En el 2011, Flores rescató a una mujer que se lanzó del puente del río Tiribí, mientras que en el 2012, Cortés salvó de las llamas a una niña de tan solo cuatro años.

Como le era usual, Juan Rafael Cortés se había levantado ese día antes de las tres de la mañana, para iniciar su ruta de recolección de basura en Alajuela. La última urbanización a la que tenía que entrar el camión se convertiría en el escenario de su hazaña.

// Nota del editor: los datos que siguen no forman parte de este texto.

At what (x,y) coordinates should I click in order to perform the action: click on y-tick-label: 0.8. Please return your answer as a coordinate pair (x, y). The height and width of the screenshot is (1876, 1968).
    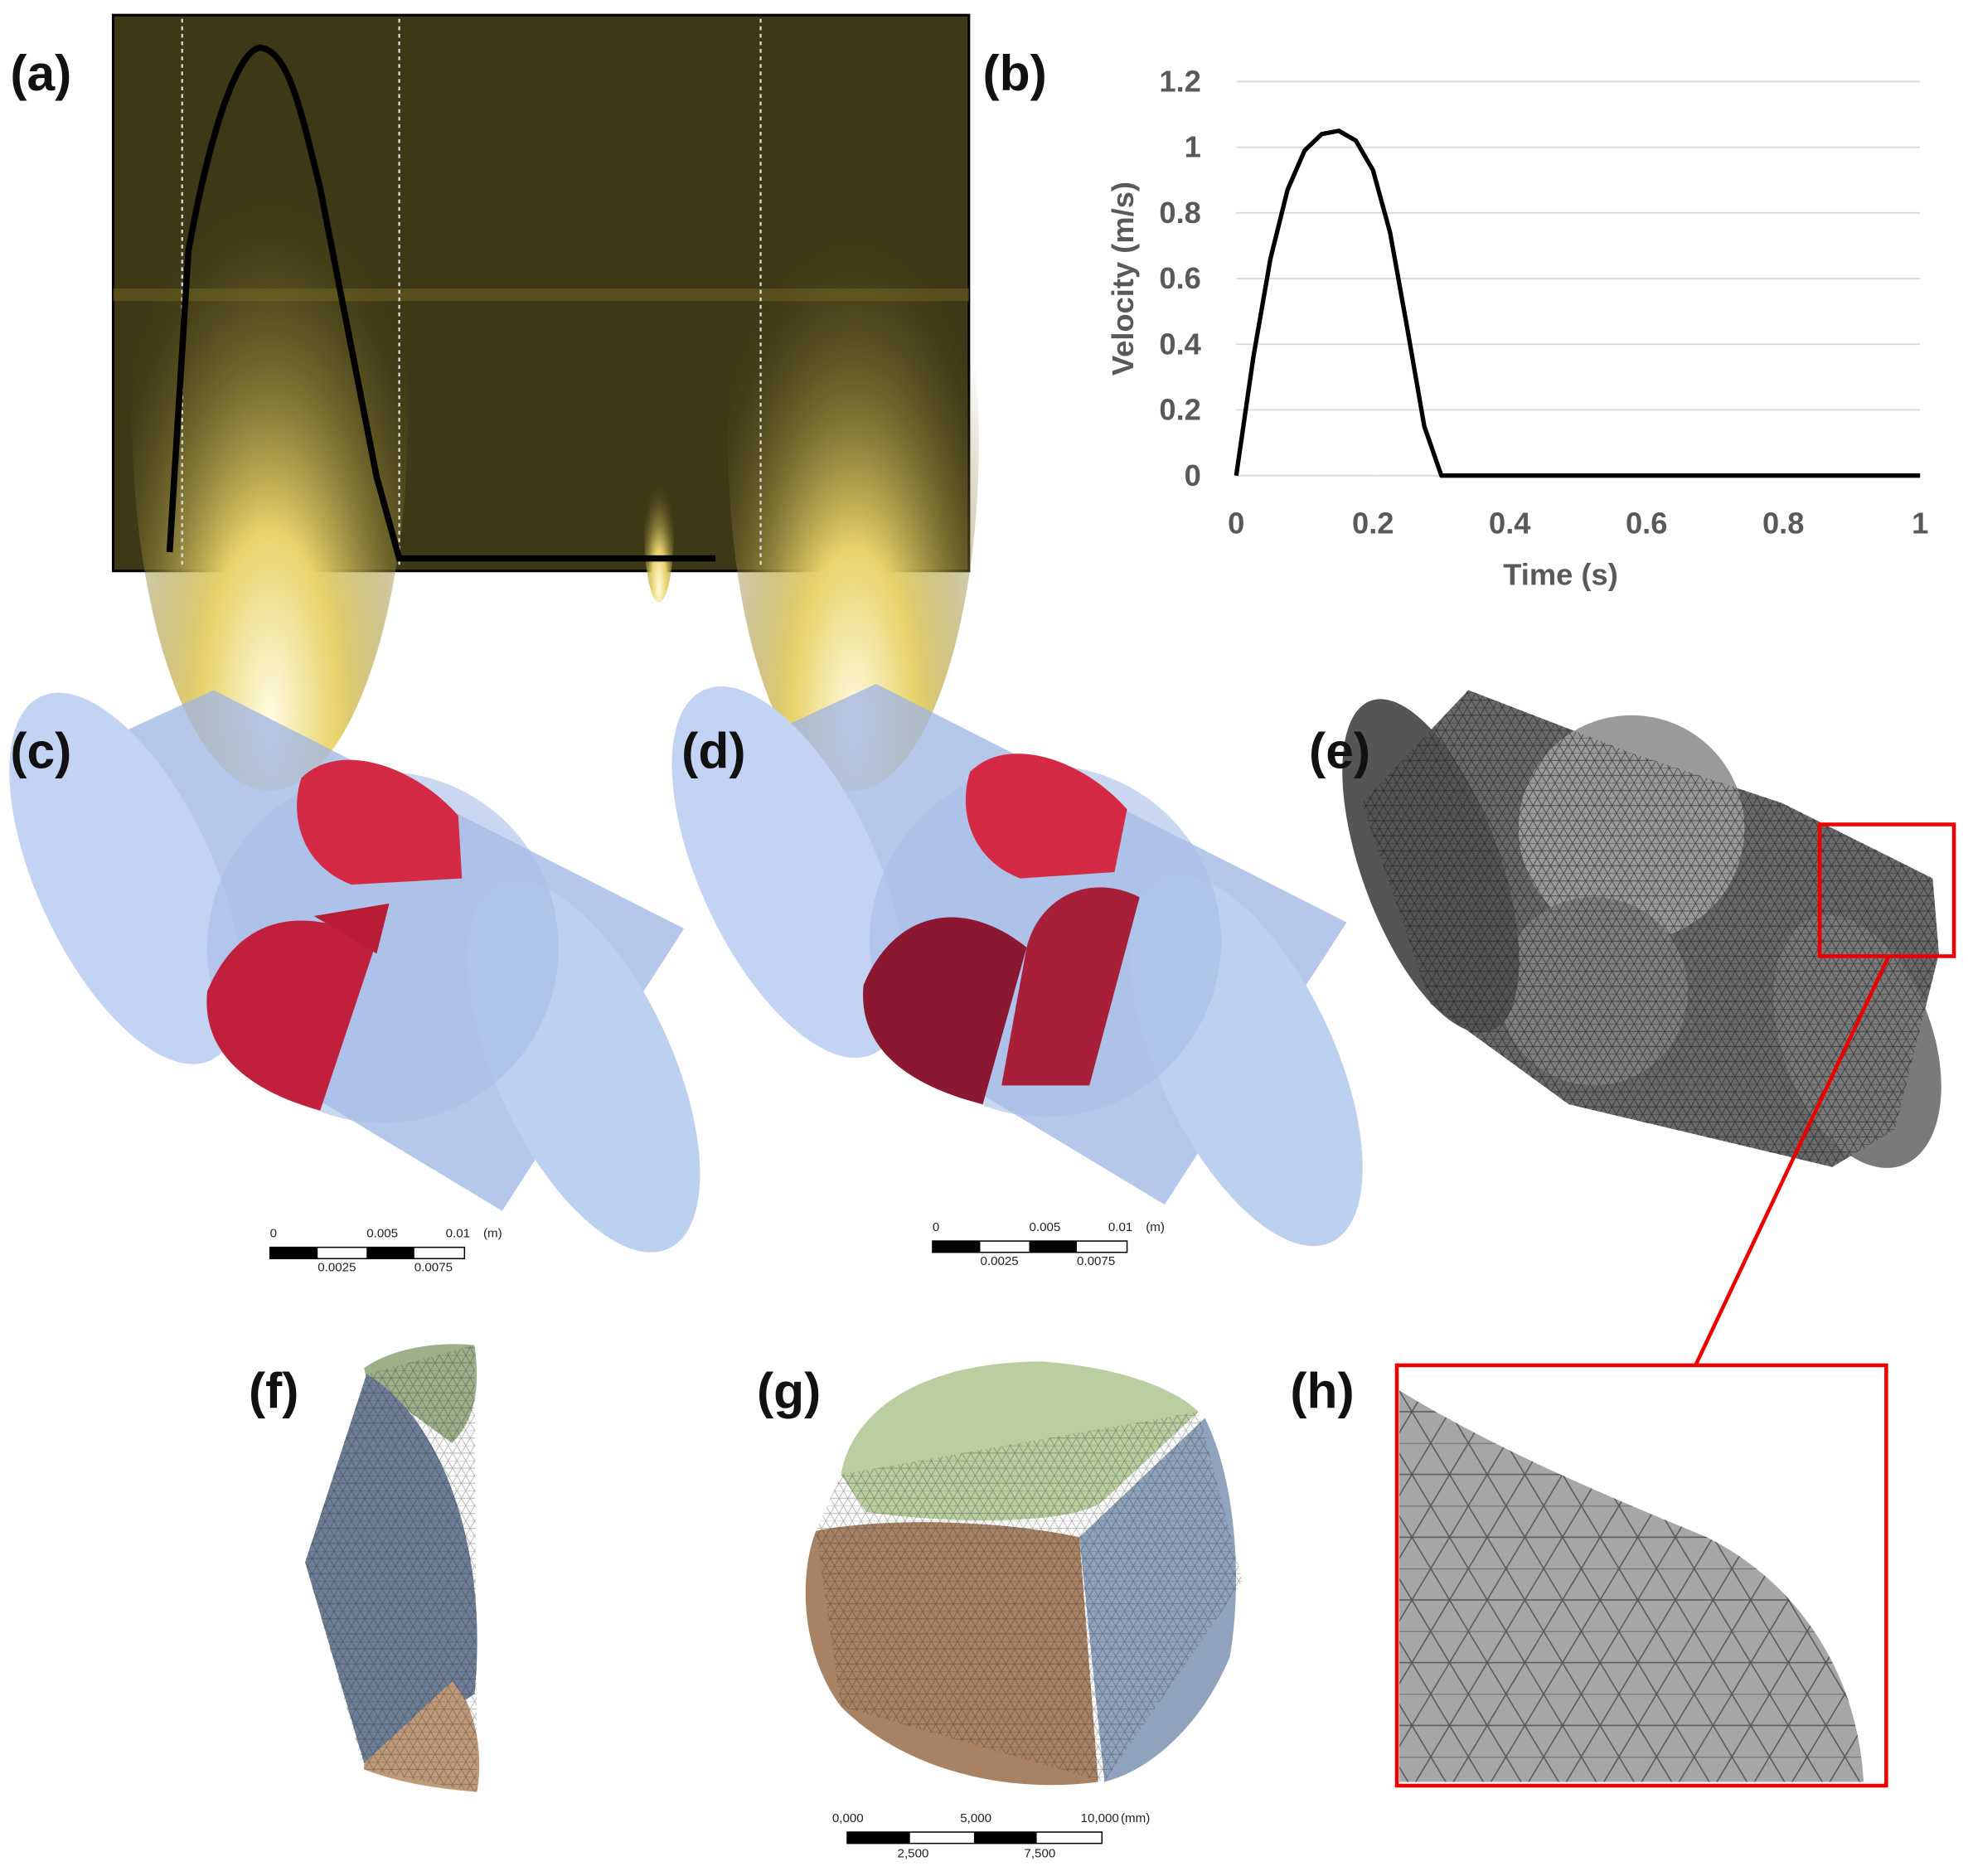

Casualmente, los recolectores ese día decidieron empezar a recoger la basura en el fondo de la urbanización Monterrocoso. De no haber sido así, la casa de donde Cortés vio salir humo negro, habría sido la última que a la que habrían ido.

Frente a la casa en llamas había una señora con su hija, ambas en llanto. Juan Rafael solo acató a escuchar que había otra niña dentro del incendio, cuando entró a rescatar a la menor. “A mí lo que se me vino a la mente fue mi hija. De la angustia, comencé a ver por dónde ingresaba”, dijo a La Nación .

Al entrar en la humilde casa y empezar la búsqueda, el humo y el peligro eran tales, que pensó en darse por vencido. Cuando estaba por salir, volvió la mirada y en la esquina de la habitación vio un bulto pequeño. Era la niña de cuatro años: la misma edad de su hija Pamela. Además de rescatarla, logró sacar varias pertenencias de la familia que estaban en otra habitación, incluyendo un cilindro de gas que estaba a pocos metros de las llamas.

Por su parte, Armando Flores, de casualidad, regresaba de hacer una cotización de transporte en Escazú, cuando por el puente sobre el río Tiribí, camino a San José, vio desde su camión cómo una joven se lanzaba al vacío.

Flores estacionó el vehículo y se bajó a ver qué había sucedido. La mujer solo se golpeó y, aún viva, era arrastrada por el río.

“Cuando me di cuenta, la corriente se la llevaba. Entonces me brinqué la pista y ahí fue donde me dio el valor de tirarme a un lado del puente”, contó Flores.

La muchacha, de veintitantos años, se fracturó la cadera y la mano. Una piedra la detenía de ser llevada por la corriente. Armando descendió por el zacatal y, al llegar a auxiliar a la joven, pidió ayuda a quienes observaban desde arriba. Poco más de una hora después, rescatistas de la Cruz Roja arribaron al sitio y la joven fue atendida.

Las víctimas de ambos sucesos están vivas hoy.